The coffee shop on the main roundabout, for instance, opposite the Post Office, looked completely unnamed to us from the outside. I took enough pictures to check afterwards and it’s true enough. It didn’t seem to be hurting business, though, because there was a tiny sign in the window alerting passers-by that a certain brand of coffee, Merlo, was on sale inside. That brand comes from our hometown of Brisbane and we found ourselves sucked into the shop by a maelstrom of memories. “Do you really have Merlo coffee?” we asked the man behind the counter. “We do indeed,” he replied with a smile. “It’s what brought us into the shop,” I told him. “Ah, you’re from Brisbane,” he said. Now that’s what I call clever. Merlo coffee has a good reputation anywhere and will probably get most drinkers through the door. But as a name brand in a foreign country like Victoria, it will definitely lure the Queensland mob in!

We continued walking uphill along the odd side of Ford Street, photographing and shopping and the sign trend continued. There were signs on the buildings visible from across the street, but few visible right there on the footpath. The grocery store, then Hotch Potch the kitchen shop, and Frances Pilley the very classy giftware shop … Same.
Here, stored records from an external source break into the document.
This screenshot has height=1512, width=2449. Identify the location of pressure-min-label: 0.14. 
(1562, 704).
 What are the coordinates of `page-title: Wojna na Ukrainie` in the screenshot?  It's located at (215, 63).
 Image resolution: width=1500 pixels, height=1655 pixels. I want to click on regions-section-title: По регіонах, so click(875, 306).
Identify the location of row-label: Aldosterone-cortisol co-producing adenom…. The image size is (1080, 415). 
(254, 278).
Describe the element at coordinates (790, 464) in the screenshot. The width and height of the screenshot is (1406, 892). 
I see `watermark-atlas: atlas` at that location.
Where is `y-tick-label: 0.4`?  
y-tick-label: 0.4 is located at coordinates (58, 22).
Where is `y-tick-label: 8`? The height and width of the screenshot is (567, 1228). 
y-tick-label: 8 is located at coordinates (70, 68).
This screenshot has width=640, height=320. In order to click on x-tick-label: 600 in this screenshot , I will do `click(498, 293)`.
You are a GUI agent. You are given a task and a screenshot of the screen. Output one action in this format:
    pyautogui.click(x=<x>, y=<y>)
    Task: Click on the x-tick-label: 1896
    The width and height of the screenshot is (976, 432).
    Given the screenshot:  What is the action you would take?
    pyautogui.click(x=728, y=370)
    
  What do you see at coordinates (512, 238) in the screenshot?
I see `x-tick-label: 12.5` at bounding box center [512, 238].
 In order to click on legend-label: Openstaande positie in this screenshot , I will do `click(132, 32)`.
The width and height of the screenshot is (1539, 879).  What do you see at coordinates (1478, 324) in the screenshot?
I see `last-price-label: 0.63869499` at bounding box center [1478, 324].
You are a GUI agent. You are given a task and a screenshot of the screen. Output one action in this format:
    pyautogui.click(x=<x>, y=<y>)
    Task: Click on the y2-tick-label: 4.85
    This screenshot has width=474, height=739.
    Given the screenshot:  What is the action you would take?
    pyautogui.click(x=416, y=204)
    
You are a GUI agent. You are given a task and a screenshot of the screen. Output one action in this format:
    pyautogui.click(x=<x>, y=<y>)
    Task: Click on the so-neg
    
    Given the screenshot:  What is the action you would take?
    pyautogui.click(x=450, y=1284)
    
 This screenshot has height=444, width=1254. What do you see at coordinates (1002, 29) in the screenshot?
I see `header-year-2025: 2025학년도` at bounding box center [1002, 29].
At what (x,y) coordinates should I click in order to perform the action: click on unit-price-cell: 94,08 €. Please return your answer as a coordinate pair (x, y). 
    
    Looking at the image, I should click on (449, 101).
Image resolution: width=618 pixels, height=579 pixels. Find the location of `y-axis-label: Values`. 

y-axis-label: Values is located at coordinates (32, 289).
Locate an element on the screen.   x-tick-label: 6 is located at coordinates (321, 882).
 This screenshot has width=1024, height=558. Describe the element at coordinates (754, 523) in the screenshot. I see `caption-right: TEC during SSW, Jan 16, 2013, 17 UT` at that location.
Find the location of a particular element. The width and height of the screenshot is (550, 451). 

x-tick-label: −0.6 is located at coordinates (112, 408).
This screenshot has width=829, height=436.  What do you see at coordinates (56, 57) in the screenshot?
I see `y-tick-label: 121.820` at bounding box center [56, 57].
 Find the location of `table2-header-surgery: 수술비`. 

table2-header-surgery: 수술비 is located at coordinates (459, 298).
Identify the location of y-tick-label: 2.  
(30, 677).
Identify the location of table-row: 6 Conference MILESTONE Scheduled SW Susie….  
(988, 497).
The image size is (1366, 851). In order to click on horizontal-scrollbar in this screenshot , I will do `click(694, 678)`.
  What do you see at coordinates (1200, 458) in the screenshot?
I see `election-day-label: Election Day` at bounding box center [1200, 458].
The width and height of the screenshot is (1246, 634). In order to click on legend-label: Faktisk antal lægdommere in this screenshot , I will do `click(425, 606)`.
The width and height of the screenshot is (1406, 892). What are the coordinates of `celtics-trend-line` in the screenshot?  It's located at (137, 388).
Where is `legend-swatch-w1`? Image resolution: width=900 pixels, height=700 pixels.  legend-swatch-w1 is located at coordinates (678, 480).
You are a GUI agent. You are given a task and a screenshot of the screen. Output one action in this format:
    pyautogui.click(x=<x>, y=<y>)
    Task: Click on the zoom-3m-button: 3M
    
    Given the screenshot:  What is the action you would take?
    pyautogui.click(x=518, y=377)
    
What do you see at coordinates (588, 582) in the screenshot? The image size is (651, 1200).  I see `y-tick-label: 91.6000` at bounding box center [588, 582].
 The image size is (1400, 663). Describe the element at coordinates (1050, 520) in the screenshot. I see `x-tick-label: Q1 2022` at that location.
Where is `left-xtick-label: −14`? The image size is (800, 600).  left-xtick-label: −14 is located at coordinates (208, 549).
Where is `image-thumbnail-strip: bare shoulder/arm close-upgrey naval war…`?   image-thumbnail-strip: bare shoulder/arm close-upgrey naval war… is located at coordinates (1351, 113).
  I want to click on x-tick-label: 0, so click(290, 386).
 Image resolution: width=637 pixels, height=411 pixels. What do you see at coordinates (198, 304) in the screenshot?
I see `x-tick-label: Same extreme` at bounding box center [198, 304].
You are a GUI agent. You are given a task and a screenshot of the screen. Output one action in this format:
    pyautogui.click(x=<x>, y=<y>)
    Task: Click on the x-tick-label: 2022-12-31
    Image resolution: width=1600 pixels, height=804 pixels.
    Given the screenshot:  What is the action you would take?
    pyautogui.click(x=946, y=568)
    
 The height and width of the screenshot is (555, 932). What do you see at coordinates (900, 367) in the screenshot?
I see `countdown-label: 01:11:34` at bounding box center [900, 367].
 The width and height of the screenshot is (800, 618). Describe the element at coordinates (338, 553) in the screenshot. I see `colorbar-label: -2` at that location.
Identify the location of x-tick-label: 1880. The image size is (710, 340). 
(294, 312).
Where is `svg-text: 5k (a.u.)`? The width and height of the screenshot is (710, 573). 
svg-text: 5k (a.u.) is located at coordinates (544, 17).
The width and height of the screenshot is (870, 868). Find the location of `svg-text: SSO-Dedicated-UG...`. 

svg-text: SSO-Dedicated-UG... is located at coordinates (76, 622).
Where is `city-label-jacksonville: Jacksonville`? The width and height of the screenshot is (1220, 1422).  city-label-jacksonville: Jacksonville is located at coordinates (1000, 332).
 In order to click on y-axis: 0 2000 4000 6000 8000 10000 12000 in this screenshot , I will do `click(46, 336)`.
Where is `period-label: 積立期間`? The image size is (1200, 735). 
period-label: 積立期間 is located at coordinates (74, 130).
Big change at the top of the hill opposite the church, appropriately on the corner of Church Street. There we found the Beechworth Honey Experience, which had plenty of signs. But this is an amazing shop altogether … A truly experiential retailer. You can taste, touch, hear, examine and watch bees and bee products until the cows come home. Pip bought three different varieties of flavoured honey, a honey and ginger sparkling drink and a honey hand lotion. And John — perpetually the youngest child — stood mesmerised by the exposed working bee hive, with the little buggers crawling all over their mates, then buzzing up the clear Perspex pipe to freedom and back. And in memory of our scientific ancestor Keith, John peered down microscopes at bee eyes, bee wings and hairy bee legs!

The north side of the street (even numbers) told a slightly different story. Here there were more signs — including sandwich boards and hanging from the awnings overhead — but still strangely diffident. In one case, at The Growing Suitcase, the sign was painted on the door but then casually obscured by some wonderful fashions owner Rob Cowell had hung there for display. Lovely shop, very French.

Nearby I also loved the Beechworth Boudoir, piled high with frilly, lacy and other bedroom delights, including a complete bedroom along the back wall.

Around Camp Street we found where all the signs had gone. Here there was a surfeit of signs, more than you could poke a stick at. Especially cluttered was the Beechworth Sweet Company, which was practically covered in signs at the front, including instructions on how and where to enter and exit the shop. Unsubstantiated guess: but it looks like they’ve had some problems with sticky fingered customers here … now there’s a surprise. Probably a function of the tender age of the majority of shoppers … That might account for the number of signs inside about watching small children and paying for broken delicate goods.

Across the street at the news agency, there’s a different kind of sign … suggesting loyalty and provenance … something journalists of the 21st century crave and need now perhaps more than anything else.